### Supplied passage:
☆ ☆ ☆ ☆

We tested the classical approach of NST (Gatys et al., Citation2015), with an accessible implementationFootnote1: results are very nice ones, highlighting the layouts of parcels, mixing nicely colors and textures, but ‘randomly’ and without any preservation of topology and spatial consistency between objects (parcels, woods, roads, urban area) (). These effects increase with the visual complexity of map styles.

Figure 1. NST results: old and current map styles to ortho-imagery (Plan (1), Etat-Major (2), Cassini (3)).

Figure 1. NST results: old and current map styles to ortho-imagery (Plan (1), Etat-Major (2), Cassini (3)).

Generative Adversarial Networks (GANs)

Generative Adversarial Networks (GAN), as a set of machine learning algorithms allow to generate high-level realistic images, based on a generative model where two networks are competing: the first one generates an image, and the second one tries to detect if this image is real or generated by the first network. These techniques are very useful to modify or generate images. The capacities to generate new but realistic images, while remembering a particular set of visual characteristics is clearly fitting our expectations there.

Many GAN based methods achieved great results for image-to-image translation tasks (such as image synthesis, inpainting, or high-resolution) in order to improve the level of details and the quality of resulting images:

  • Pix2Pix is a Conditional-GAN (CGAN) in a supervised mode, based on paired training data: this requires paired images, from both domains to learn one from each other, by comparing the results produced by a model (Isola et al., Citation2016). Pix2pix is an image-to-image stable and powerful translation framework widely used. Pix2Pix requires paired training images and works well for images of same source domains, which is not always the case with map style transfer.

  • CycleGAN proposes to circumvent the limitations of Pix2Pix, and is trained without supervision: it has a two-step transformation of source domain image, as a cyclic consistency, first by trying to map it to the target domain and then maps back to the source domain, in order to reduce the gap between the reconstructed image and the original image (Zhu et al., Citation2017).

  • The Multimodal Unsupervised Image-to-Image Translation (MUNIT) framework translates an image to the target domain, while recombining the content code with a random style code in the target style space providing nice results (Huang et al., Citation2018).

☆ ☆ ☆ ☆

### Data:
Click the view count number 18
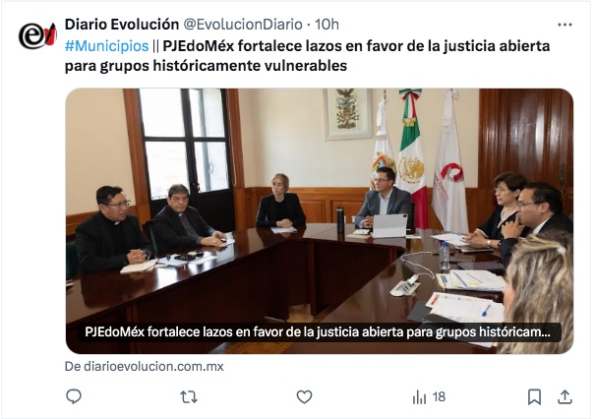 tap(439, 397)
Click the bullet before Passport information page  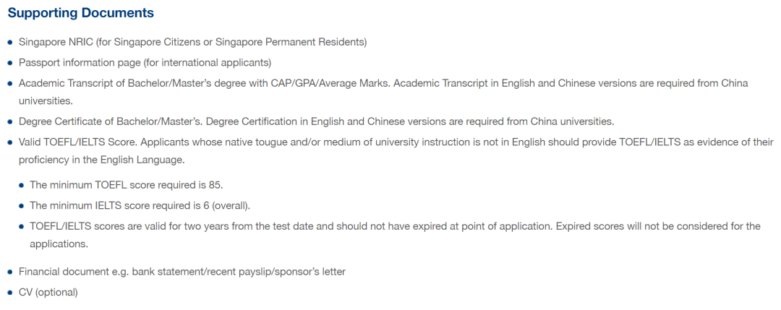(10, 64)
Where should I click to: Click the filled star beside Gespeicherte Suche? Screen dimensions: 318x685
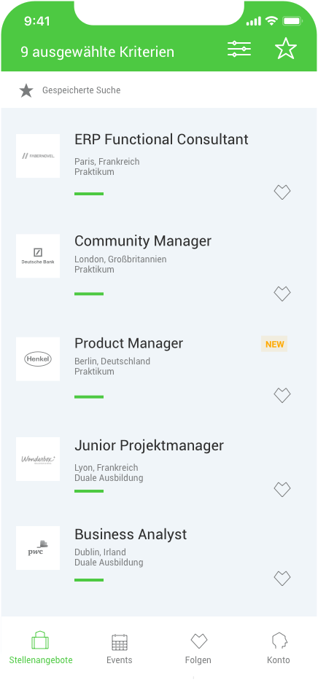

☆ ☆ ☆ ☆

### Required task:
Please resume the passage on style transfer for maps, starting right after its final sentence.

### The answer:
GAN Architectures for map generation

Cartography and deep learning converge progressively more and more, while new architectures appear in time, promising to circumvent and improve existing limits in deep learning techniques to preserve the complexity of maps. Previous works compared deep learning approaches, for instance Convolutional Neural Networks (CNN) and Generative Adversarial Networks (GAN) for map generalization purposes, identifying new pitfalls and limits of deep learning techniques for cartography, most of all about the non-preservation of the topology (Courtial et al., Citation2020; Kang et al., Citation2020).

Various GAN models have been investigated in the very last years, to generate map styles, based on an image-to-image approach. An experiment to transfer styled map tiles from simple-styled maps, generated based on vectorized data, with different cartographic styles across various map data types (including Google Maps, OpenStreetMap, and artistic paintings) has been conducted by Kang et al. (Citation2019) showing that GANs have great potential for multiscale map style transferring. New approaches and models are under investigation, based on the combination or the improvement of Pix2Pix and CycleGAN architectures. MAPGAN is intended to transfer style, in experimenting one-to-one and one-to-many domain map generation, between different types of maps (Google maps, Baidu maps and Map World maps), while improving the generator architecture of Pix2pixHD (Li et al., Citation2020). GEOGAN is intended to automatically generate styled map tiles from satellite images, while providing a model based on cGAN with style and content losses (Ganguli et al., Citation2019). In order to circumvent main problems regarding topology issues from previous works, SMAPGAN aims at preserving topology first, as a semi-supervised generation of styled map tiles directly from remote sensing images (Chen et al., Citation2020), The Semantic-regulated Geographic GAN (SG-GAN) is an enhanced GAN model to make automatic satellite-to-map image conversion by bringing in the external geographic data as implicit guidance, as GPS traces, to ensure the consistency of road networks topology: six GAN-based approaches are compared to validate the results (Zhang et al., Citation2020).

As a long-term purpose of a better understanding of the map style structure, we would like to consider a global approach to capture a visually complex map style and to generate a diversity of them. We assume that this could be achieved by GAN techniques allowing to go beyond traditional image segmentation approaches, in order to reach such expectations and explore their capacities to handle a new approach for neural complex-styled map style transfer. Even if existing limitations are described for some tasks, and issues remain mainly about spatial topology, our objective through this experimentation is to validate main preliminary steps: this includes the description of the task and the protocol to be refined while perceptually assessing the generated outputs, in order to propose a framework for neural map style transfer.

3. Experimentation framework: neural old and current map style transfer to ortho-images

We present our global protocol to experiment our framework for neural –old and present– map style transfer to ortho-images. We describe the precise task to perform, related to our quality requirements on the results, and the selected GAN architectures to be compared. Then, we present our image and style sampling plan to fit the task, and all characteristics of the training of the models, and how we additionally decided to control some visual style parameters.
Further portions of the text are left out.